*Data shown:*

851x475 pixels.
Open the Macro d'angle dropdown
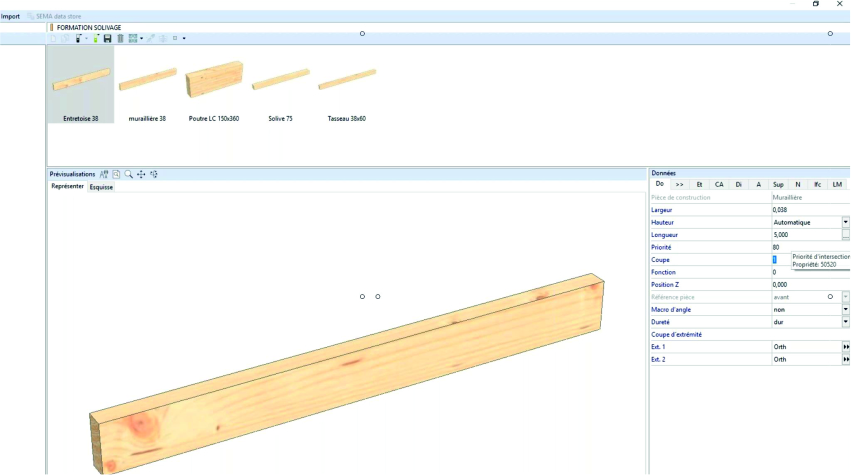tap(846, 310)
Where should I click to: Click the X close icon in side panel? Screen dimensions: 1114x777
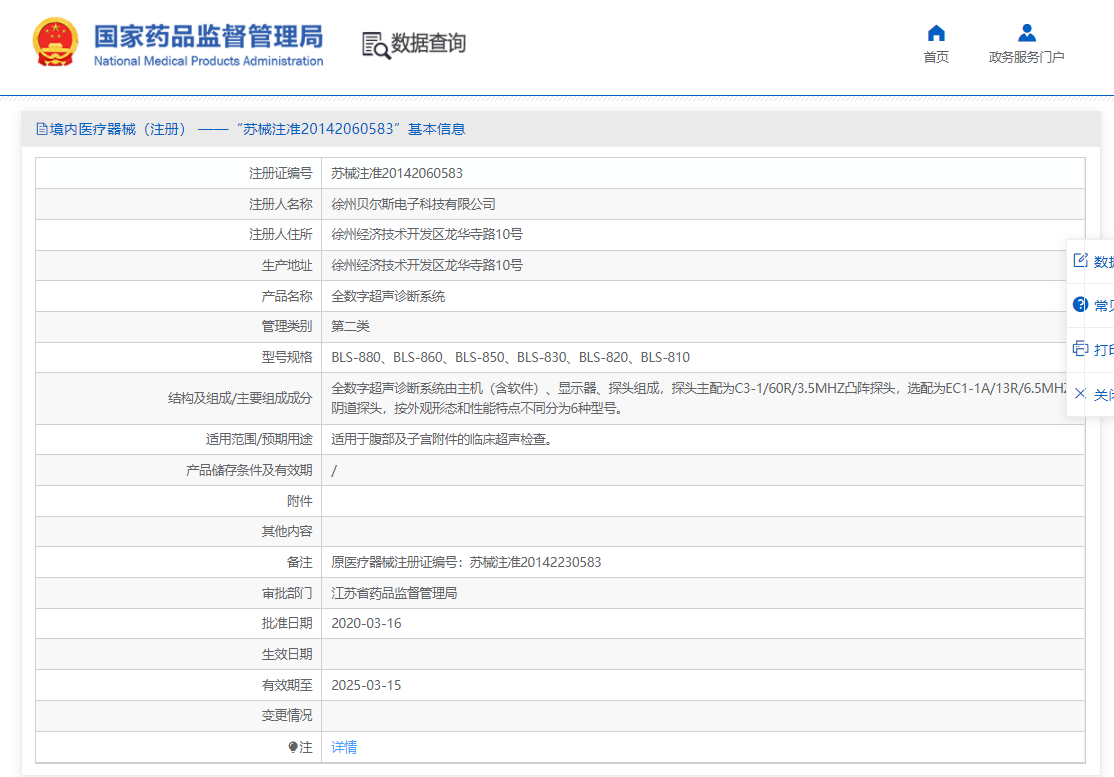[x=1080, y=394]
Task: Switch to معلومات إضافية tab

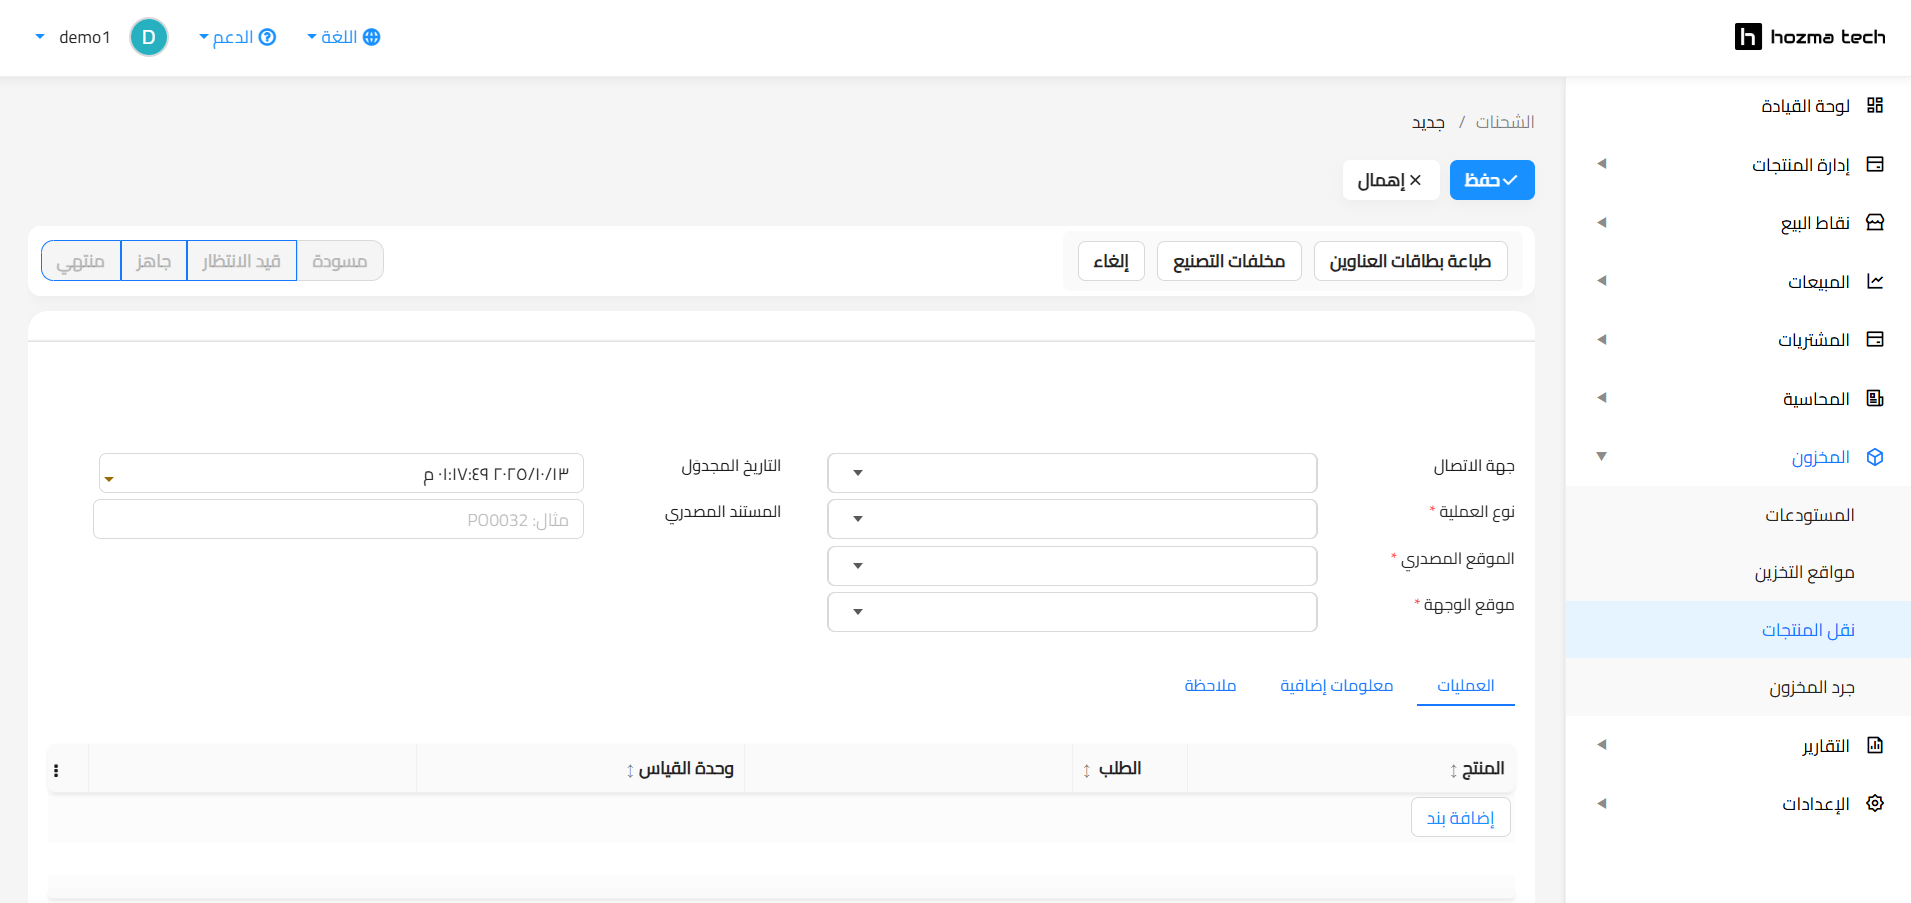Action: pyautogui.click(x=1336, y=685)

*Exercise directions:*
Output each entry above word for word. The pictures stay out.

*Exercise response:*
851x475 pixels.
Open the Macro d'angle dropdown
tap(846, 310)
Where should I click to: Click the X close icon in side panel? Screen dimensions: 1114x777
[x=1080, y=394]
Task: Switch to معلومات إضافية tab

Action: pyautogui.click(x=1336, y=685)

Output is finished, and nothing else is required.